# EXERCISE:
Provide only the number of lines below in which the string "label" occurs.

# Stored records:
++++++++

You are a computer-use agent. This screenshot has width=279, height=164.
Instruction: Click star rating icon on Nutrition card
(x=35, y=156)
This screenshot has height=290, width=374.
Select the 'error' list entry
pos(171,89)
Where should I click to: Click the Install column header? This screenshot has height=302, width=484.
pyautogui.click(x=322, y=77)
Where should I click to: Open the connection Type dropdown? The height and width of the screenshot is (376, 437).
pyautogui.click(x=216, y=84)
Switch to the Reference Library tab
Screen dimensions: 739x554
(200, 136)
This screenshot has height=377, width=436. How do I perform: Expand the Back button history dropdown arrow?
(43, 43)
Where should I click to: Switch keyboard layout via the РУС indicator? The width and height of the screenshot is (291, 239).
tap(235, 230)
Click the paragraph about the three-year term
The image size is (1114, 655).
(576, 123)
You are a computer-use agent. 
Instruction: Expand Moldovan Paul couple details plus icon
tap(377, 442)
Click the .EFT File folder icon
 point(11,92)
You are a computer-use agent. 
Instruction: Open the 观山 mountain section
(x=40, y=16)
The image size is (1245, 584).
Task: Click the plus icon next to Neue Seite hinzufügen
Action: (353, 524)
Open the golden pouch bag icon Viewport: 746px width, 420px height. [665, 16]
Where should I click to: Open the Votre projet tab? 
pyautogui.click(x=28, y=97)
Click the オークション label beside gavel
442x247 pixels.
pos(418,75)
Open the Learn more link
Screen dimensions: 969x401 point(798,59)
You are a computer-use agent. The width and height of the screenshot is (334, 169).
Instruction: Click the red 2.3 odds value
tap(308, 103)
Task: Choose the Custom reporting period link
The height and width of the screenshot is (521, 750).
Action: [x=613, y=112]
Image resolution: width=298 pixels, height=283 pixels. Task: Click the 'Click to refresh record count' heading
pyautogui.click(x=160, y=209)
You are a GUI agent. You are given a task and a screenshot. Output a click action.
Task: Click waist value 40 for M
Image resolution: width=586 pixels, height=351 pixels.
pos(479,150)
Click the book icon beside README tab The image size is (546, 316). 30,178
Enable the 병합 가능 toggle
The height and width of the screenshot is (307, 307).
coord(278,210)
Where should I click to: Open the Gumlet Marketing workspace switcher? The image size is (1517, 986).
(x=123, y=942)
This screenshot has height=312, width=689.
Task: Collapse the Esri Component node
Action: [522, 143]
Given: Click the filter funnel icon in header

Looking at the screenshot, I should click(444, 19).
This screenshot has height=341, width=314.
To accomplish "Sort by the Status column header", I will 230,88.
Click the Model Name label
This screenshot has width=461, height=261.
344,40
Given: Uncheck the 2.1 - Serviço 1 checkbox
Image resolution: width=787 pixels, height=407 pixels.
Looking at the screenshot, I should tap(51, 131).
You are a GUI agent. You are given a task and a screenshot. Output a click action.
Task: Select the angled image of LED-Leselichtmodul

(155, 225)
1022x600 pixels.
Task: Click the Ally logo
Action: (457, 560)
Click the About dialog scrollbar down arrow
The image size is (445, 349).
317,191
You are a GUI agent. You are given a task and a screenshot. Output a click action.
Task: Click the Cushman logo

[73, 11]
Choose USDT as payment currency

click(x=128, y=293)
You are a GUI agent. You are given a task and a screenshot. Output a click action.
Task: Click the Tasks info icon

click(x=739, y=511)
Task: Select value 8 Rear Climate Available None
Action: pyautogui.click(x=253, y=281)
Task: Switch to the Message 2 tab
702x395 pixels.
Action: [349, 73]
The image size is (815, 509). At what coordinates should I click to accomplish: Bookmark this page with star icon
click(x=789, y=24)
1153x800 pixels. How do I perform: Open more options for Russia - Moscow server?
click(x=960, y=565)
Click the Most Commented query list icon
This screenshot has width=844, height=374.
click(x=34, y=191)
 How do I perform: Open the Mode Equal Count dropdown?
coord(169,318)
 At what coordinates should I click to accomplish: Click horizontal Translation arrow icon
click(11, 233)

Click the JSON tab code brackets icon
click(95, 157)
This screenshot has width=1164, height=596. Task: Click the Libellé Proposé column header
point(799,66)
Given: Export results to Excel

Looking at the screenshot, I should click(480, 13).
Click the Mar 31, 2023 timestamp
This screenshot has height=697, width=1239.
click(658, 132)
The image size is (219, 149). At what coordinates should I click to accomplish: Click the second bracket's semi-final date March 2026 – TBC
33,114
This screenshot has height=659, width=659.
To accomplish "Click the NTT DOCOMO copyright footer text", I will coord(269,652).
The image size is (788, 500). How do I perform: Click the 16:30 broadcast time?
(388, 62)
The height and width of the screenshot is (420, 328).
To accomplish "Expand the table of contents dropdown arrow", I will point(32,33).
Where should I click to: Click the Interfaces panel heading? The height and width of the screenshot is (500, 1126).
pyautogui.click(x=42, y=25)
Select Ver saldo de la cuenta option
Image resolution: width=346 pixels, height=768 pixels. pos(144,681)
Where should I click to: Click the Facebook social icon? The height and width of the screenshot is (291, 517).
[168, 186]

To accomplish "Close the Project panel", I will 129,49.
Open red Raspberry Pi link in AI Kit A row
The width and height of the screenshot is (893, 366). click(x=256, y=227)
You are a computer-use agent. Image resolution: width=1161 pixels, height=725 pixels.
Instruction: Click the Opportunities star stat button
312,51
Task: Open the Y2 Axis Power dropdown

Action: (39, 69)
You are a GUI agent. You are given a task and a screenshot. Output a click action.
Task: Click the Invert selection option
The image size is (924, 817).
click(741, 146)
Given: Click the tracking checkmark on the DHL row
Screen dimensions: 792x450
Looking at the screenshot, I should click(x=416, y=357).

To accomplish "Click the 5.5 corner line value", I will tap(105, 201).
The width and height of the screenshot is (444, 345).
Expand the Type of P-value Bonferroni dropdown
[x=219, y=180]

++++++++

# REPLY:
2